Pregnancy is possible for transgender men who retain functioning ovaries and a uterus, such as in the case of Thomas Beatie. Regardless of prior hormone replacement therapy (HRT) treatments, the progression of pregnancy and birthing procedures are typically the same as those of cisgender women. Delivery options include conventional methods such as vaginal delivery and cesarean section, and patient preference should be taken into consideration in order to reduce gender dysphoric feelings associated with certain physical changes and sensations.

Among the wide array of transgender-related therapies available, including surgical and medical interventions, some offer the option of preserving fertility while others may compromise one's ability to become pregnant (including bilateral salpingo-oophorectomy and/or total hysterectomy). In a study of American trans men, 28.3% reported that they were afraid of not being able to become pregnant because of hormone therapy. Because some trans men want to carry children, it is important for providers to discuss fertility preservation options with trans male clients before prescribing HRT.
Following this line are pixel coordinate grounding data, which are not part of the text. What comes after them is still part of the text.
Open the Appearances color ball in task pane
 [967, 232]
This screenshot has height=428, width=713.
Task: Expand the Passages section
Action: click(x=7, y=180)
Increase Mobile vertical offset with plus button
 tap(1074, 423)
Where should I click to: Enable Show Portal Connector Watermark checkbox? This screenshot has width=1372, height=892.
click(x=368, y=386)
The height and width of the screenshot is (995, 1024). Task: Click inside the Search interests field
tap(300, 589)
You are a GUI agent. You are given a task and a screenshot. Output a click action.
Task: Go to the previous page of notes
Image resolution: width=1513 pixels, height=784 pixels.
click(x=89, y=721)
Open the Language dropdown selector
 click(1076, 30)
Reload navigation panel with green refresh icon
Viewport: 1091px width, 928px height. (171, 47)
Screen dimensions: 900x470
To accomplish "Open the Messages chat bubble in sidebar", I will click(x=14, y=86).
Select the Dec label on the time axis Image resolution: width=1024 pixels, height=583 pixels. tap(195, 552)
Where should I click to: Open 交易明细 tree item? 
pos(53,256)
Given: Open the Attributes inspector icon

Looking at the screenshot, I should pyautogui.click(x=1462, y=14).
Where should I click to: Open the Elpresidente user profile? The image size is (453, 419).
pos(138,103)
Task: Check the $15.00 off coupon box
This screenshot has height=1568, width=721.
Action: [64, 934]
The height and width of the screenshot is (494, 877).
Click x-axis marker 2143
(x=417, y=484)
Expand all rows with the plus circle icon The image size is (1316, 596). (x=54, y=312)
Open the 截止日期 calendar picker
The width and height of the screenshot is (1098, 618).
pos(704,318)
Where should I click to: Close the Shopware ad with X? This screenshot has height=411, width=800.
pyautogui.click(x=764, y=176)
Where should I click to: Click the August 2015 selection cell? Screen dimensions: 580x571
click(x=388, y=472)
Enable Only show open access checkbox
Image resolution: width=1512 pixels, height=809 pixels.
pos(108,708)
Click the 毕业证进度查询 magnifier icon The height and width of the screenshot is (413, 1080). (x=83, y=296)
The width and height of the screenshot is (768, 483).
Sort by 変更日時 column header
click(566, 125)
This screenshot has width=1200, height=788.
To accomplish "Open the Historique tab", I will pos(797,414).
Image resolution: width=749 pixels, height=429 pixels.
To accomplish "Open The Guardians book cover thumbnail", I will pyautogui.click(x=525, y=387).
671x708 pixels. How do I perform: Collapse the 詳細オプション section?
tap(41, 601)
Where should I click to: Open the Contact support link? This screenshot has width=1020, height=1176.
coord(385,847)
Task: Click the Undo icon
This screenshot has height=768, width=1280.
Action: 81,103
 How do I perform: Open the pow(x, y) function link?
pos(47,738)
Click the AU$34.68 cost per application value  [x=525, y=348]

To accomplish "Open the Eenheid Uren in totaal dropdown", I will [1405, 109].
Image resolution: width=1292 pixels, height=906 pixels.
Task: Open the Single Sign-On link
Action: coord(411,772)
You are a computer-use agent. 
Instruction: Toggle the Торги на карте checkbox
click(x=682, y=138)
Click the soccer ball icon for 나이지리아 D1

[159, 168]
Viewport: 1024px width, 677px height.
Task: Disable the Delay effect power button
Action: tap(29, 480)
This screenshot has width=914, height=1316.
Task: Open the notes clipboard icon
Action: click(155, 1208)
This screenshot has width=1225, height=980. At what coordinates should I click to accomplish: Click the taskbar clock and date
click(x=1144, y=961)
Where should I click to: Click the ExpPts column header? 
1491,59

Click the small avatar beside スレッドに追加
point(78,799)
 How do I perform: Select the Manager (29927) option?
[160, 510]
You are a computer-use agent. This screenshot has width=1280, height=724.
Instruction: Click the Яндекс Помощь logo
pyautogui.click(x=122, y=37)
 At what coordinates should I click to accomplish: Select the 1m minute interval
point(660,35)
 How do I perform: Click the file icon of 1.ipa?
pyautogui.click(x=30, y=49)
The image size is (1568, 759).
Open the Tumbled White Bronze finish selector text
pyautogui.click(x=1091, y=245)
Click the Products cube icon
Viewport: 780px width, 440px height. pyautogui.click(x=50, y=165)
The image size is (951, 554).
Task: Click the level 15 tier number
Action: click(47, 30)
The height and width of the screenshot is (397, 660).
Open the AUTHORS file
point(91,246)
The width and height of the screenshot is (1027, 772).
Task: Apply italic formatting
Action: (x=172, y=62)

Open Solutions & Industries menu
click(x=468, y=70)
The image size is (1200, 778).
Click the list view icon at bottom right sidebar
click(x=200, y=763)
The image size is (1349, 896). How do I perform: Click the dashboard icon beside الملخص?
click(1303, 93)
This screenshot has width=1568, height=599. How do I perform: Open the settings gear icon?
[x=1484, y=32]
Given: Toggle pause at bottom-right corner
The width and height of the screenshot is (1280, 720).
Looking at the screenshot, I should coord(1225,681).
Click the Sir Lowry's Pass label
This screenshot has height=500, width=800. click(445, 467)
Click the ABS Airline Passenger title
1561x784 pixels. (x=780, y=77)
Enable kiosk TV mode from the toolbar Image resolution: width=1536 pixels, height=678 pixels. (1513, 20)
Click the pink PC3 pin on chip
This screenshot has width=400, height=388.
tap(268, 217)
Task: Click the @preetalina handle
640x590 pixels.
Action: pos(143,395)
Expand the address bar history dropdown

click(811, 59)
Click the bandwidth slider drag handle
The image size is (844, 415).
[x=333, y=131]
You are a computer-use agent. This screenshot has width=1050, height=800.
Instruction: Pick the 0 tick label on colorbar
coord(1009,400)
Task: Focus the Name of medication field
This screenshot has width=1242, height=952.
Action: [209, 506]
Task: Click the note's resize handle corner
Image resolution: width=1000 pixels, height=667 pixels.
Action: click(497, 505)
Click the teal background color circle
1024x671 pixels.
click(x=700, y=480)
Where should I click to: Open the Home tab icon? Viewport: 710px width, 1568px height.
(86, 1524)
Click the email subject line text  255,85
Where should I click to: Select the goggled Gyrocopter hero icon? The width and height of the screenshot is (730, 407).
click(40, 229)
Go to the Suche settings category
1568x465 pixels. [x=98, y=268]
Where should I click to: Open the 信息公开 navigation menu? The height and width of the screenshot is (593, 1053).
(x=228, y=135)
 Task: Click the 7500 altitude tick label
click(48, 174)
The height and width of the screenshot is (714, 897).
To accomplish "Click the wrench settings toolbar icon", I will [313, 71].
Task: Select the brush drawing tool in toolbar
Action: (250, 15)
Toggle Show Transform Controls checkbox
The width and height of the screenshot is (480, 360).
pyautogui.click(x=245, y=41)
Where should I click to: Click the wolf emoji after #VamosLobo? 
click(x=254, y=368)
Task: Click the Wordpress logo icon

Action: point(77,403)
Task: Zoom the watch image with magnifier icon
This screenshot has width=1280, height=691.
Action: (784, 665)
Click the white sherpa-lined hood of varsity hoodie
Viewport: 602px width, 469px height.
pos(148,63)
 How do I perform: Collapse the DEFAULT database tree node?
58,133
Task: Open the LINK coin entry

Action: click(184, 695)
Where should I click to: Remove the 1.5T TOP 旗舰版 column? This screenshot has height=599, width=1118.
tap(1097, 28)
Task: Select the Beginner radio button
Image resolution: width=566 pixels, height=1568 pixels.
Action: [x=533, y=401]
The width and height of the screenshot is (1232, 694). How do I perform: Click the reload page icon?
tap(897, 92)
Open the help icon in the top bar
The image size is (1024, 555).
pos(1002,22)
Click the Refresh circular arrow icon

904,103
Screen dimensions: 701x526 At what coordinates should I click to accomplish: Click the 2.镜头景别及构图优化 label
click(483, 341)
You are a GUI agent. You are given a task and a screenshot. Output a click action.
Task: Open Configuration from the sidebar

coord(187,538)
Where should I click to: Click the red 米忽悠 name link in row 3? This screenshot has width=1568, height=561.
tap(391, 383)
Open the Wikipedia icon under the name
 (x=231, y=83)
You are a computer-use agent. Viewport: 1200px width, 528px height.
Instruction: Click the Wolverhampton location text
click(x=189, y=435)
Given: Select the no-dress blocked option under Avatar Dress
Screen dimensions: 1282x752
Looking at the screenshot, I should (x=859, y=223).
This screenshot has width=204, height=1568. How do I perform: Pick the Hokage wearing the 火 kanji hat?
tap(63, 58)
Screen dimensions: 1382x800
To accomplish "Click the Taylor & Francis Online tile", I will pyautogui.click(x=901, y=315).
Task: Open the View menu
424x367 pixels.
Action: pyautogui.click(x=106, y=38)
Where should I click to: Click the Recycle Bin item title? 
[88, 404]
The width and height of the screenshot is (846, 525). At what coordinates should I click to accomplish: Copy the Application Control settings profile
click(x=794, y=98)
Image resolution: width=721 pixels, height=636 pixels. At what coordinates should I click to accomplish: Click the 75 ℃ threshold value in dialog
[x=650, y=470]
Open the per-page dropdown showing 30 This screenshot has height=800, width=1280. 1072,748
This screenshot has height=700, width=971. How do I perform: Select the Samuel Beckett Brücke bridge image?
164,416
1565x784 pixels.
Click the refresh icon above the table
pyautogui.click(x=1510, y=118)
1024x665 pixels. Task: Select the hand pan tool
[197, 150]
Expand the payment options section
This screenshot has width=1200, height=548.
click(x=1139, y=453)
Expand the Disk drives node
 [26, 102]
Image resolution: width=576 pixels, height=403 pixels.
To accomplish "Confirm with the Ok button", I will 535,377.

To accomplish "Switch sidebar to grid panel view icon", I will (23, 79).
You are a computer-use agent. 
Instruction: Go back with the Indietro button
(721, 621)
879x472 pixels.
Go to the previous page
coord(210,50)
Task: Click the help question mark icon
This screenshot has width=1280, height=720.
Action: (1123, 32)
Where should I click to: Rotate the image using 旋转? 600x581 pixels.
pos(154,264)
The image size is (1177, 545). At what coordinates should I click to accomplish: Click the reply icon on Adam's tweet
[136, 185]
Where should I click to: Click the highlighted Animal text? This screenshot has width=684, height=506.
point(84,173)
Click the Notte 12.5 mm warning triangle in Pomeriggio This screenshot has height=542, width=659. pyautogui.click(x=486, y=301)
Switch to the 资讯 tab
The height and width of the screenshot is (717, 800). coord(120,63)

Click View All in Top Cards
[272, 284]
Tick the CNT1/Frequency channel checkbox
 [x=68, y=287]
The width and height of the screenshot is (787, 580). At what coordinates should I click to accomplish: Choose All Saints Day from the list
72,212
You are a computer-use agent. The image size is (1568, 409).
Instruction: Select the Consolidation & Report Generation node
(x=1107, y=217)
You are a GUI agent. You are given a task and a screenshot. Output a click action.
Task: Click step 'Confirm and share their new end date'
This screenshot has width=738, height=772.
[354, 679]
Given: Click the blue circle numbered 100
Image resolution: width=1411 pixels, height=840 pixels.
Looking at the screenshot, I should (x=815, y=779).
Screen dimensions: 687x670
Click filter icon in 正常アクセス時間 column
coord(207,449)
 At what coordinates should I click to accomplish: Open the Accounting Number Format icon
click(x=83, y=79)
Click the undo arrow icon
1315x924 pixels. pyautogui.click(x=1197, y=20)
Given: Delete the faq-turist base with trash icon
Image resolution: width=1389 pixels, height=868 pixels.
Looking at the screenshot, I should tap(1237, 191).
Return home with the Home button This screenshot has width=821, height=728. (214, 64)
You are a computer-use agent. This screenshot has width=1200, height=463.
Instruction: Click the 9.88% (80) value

=== Effect of masculinizing hormone therapy on fertility ===

HRT for trans men typically decreases fertility for the duration of continued testosterone usage, suppressing to some degree the ovarian cycle and uterine cycle which would otherwise cause oocyte maturation, ovulation, and menstruation every month. Testosterone use in trans men and other transmasculine individuals can lead to an increased amount of ovarian cysts, also seen in cisgender women with PMOS, in which they are associated with decreased fertility. Individuals studied also displayed follicular atresia, overgrowth of the stroma, and the replacement of ovarian tissue with collagen. The uterine tubes of many trans men studied were also closed or partially closed; normally, the uterine tubes are clear, allowing for fertilized oocytes to easily move to the uterus. However, observation of trans men and studies on lab mice reveal that testosterone treatment does not affect the number of available gametes (eggs/sex cells).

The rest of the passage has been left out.